Ten Gods

What Are the Ten Gods in Saju?

A beginner-friendly explanation of the Ten Gods as behavior, role, and relationship patterns.

An editorial illustration showing the Ten Gods as behavior and role patterns.

A Practical Translation

The Ten Gods are one of the most important interpretation layers in Korean Saju. The name can sound religious or mysterious in English, but in practice the Ten Gods describe relationships between the Day Master and other elements in the chart.

Palza translates them as behavior and role patterns.

They can help describe how a person handles independence, competition, expression, responsibility, pressure, learning, support, resources, and social expectations. They are not moral labels. They are not good or bad by themselves.
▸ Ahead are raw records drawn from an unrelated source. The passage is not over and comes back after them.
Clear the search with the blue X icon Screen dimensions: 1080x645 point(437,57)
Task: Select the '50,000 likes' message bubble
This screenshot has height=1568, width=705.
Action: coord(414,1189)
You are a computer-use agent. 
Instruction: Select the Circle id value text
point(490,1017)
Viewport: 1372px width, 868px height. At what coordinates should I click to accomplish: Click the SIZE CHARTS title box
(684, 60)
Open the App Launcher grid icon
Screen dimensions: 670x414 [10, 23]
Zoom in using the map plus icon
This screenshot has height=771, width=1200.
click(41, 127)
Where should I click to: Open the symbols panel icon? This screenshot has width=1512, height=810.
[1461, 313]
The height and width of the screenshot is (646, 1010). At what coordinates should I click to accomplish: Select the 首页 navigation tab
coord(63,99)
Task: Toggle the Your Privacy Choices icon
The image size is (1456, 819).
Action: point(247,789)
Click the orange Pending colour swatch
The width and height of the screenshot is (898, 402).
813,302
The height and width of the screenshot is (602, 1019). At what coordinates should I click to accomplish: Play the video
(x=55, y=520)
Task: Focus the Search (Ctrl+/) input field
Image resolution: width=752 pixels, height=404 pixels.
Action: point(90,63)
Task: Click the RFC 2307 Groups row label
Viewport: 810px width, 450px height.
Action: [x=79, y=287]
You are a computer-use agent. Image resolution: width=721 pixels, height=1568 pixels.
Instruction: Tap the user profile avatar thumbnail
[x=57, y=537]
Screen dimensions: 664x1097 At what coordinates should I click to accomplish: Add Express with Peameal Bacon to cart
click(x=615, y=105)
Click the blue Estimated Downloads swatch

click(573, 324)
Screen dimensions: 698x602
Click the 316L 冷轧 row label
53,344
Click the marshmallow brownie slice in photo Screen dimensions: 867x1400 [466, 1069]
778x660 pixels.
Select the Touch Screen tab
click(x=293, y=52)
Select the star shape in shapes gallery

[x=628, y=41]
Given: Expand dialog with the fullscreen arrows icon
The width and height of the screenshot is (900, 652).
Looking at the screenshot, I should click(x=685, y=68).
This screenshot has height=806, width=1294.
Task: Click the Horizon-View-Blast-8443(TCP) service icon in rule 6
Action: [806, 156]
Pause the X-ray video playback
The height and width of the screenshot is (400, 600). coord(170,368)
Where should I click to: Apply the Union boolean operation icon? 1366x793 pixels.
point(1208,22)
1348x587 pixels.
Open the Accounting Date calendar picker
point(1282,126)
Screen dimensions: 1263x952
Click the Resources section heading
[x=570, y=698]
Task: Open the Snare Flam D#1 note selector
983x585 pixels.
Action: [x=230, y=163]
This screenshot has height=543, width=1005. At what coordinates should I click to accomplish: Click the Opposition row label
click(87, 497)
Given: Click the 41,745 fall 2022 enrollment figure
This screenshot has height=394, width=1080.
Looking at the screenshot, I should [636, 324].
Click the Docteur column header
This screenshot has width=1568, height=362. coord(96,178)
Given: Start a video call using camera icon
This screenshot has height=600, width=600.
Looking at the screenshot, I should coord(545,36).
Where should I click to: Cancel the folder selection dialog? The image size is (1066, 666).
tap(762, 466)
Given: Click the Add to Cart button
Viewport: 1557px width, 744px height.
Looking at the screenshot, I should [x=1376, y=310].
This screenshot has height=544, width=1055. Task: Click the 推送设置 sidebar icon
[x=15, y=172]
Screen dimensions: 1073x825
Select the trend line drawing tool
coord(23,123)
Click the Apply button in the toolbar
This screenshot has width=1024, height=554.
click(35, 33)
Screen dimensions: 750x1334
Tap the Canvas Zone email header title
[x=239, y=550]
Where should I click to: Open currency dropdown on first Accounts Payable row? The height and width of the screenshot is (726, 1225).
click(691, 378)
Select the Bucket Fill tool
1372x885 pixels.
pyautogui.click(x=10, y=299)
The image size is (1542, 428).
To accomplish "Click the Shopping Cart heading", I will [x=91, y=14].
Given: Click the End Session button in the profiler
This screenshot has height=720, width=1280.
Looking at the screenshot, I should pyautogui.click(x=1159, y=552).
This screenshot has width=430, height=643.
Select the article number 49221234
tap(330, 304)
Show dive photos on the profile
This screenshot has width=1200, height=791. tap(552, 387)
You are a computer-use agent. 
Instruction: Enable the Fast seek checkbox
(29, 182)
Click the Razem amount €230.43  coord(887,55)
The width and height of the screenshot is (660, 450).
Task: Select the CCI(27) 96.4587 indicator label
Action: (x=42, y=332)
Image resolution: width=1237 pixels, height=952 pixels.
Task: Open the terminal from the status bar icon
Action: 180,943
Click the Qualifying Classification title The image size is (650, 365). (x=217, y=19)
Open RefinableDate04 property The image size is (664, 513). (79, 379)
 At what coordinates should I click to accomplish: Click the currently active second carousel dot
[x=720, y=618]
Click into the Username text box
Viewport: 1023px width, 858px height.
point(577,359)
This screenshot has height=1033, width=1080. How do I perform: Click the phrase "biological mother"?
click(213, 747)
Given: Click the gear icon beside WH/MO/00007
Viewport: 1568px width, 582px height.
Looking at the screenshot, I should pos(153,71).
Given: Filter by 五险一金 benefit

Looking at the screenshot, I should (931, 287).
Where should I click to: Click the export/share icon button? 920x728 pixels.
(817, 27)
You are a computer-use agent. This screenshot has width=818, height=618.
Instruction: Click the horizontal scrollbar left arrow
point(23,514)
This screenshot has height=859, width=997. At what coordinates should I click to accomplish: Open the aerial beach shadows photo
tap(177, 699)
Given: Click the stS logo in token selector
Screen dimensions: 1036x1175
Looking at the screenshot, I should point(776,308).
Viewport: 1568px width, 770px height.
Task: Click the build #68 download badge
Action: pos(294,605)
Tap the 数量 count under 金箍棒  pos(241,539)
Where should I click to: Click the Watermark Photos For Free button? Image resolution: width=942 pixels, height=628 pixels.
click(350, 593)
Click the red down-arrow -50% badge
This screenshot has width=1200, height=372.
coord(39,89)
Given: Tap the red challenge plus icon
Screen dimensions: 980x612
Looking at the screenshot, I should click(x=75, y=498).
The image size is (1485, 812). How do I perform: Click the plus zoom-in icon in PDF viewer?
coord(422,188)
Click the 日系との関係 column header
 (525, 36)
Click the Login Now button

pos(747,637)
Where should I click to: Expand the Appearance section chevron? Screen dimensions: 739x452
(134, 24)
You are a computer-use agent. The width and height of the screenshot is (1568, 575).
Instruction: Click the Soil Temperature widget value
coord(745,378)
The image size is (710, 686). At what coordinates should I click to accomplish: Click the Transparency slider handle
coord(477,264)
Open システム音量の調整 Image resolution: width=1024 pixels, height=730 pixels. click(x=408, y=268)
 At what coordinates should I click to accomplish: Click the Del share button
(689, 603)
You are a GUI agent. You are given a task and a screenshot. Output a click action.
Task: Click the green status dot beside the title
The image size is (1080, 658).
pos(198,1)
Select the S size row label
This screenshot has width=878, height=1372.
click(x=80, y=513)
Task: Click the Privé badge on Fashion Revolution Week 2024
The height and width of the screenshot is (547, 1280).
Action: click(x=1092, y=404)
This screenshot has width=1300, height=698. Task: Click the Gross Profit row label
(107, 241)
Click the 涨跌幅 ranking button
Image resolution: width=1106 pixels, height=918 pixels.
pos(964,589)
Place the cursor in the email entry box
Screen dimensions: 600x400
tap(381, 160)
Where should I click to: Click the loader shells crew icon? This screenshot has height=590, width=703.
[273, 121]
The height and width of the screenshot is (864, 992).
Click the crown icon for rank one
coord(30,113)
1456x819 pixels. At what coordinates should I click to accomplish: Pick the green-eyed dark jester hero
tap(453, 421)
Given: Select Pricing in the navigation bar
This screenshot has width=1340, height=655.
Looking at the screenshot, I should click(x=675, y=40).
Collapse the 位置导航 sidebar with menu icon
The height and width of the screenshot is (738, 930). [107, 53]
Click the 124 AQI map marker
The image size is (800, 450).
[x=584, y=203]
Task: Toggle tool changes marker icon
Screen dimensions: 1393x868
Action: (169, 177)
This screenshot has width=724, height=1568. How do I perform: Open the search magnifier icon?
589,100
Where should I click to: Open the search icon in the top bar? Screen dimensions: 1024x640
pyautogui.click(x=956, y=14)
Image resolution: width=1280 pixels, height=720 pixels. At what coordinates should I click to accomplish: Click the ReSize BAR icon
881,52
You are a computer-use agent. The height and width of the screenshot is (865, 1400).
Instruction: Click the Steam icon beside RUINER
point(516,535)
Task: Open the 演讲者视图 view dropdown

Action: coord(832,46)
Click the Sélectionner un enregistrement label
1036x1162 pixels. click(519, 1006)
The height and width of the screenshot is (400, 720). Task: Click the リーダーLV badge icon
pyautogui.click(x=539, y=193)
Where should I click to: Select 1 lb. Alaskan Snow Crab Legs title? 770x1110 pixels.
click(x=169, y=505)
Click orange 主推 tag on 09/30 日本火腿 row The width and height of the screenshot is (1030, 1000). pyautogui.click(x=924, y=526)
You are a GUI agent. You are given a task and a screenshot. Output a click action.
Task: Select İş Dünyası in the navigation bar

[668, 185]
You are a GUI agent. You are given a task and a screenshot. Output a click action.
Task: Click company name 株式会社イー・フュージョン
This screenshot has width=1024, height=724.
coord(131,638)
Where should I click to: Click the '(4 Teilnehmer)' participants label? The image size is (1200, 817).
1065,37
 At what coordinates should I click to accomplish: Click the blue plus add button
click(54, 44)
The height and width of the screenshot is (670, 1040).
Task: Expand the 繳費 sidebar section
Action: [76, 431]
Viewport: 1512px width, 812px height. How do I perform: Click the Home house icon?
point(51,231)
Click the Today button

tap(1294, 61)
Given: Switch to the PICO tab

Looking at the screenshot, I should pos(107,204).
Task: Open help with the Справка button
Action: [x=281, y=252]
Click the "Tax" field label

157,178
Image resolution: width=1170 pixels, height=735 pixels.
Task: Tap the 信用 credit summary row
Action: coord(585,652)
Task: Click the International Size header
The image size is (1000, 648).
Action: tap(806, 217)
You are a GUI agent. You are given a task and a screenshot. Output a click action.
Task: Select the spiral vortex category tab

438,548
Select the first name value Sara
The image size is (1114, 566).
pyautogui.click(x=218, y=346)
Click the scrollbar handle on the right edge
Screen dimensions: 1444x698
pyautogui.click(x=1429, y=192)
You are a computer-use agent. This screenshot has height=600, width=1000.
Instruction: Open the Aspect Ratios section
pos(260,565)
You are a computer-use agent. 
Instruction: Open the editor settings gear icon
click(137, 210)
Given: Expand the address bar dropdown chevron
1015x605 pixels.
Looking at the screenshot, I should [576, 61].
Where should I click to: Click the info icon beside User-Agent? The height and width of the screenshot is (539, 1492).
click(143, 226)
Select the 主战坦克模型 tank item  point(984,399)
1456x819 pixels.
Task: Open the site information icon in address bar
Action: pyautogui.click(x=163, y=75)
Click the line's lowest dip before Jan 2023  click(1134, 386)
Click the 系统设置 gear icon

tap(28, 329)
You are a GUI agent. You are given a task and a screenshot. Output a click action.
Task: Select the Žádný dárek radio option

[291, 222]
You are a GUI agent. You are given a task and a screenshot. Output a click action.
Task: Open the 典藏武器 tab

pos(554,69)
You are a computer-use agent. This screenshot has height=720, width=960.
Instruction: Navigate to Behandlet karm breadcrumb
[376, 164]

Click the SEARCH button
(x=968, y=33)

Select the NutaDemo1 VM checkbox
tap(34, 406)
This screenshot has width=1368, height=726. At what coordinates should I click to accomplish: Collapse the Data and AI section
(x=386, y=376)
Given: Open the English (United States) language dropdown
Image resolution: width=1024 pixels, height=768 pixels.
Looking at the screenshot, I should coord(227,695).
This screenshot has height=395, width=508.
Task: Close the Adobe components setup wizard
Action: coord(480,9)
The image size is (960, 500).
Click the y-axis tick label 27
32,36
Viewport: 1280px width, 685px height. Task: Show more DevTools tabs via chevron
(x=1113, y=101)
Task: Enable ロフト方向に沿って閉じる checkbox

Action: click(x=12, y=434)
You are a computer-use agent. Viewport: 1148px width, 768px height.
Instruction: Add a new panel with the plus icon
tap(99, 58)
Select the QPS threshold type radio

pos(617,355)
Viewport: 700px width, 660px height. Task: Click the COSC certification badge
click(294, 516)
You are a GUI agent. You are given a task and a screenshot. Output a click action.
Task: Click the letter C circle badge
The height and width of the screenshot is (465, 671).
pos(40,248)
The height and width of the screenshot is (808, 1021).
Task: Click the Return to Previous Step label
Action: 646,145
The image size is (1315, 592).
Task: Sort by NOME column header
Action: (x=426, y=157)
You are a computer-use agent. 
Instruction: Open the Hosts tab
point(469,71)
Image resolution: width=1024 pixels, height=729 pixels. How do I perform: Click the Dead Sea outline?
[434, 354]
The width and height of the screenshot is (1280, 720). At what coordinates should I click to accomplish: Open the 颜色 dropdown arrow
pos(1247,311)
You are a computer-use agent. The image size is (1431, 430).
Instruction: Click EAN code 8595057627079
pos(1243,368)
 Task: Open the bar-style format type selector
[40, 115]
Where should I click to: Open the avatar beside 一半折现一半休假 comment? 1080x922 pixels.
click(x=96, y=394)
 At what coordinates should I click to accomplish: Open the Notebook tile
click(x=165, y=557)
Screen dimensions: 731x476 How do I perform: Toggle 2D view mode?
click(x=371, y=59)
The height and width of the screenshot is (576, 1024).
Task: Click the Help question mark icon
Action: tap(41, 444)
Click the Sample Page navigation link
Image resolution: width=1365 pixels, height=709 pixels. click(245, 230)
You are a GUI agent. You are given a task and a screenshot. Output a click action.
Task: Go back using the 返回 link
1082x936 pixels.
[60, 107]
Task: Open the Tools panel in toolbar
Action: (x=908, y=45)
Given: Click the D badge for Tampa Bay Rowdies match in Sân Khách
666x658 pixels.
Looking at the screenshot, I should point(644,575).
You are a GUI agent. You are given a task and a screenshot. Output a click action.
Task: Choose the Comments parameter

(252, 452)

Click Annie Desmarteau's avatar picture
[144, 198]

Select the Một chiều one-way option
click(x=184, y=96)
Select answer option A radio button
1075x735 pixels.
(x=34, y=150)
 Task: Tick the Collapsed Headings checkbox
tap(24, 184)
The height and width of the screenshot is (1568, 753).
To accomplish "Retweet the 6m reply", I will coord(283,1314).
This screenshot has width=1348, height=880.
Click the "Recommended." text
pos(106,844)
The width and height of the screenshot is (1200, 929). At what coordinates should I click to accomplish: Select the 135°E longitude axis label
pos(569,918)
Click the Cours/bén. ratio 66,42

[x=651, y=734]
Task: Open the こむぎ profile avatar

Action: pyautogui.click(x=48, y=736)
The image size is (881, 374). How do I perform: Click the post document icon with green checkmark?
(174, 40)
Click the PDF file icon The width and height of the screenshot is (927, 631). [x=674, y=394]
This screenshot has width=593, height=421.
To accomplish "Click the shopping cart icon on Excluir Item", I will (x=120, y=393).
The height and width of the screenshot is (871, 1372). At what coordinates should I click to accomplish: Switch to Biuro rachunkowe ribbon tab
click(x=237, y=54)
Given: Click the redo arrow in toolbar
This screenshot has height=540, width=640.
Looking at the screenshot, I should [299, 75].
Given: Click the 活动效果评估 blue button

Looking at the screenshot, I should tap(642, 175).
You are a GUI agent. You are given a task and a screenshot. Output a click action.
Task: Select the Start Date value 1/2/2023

Why the Ten Gods Depend on the Day Master

The Ten Gods are calculated in relation to the Day Master. This means the same element can play a different role for different people.

That is why the Day Master matters. It gives the reading a center, and the Ten Gods describe how the rest of the chart relates to that center.

In a useful reading, the Ten Gods are not listed as vocabulary. They are translated into everyday life. A repeated Ten God can point to a repeated pattern. A missing or quiet Ten God can point to a kind of experience that may need more conscious support.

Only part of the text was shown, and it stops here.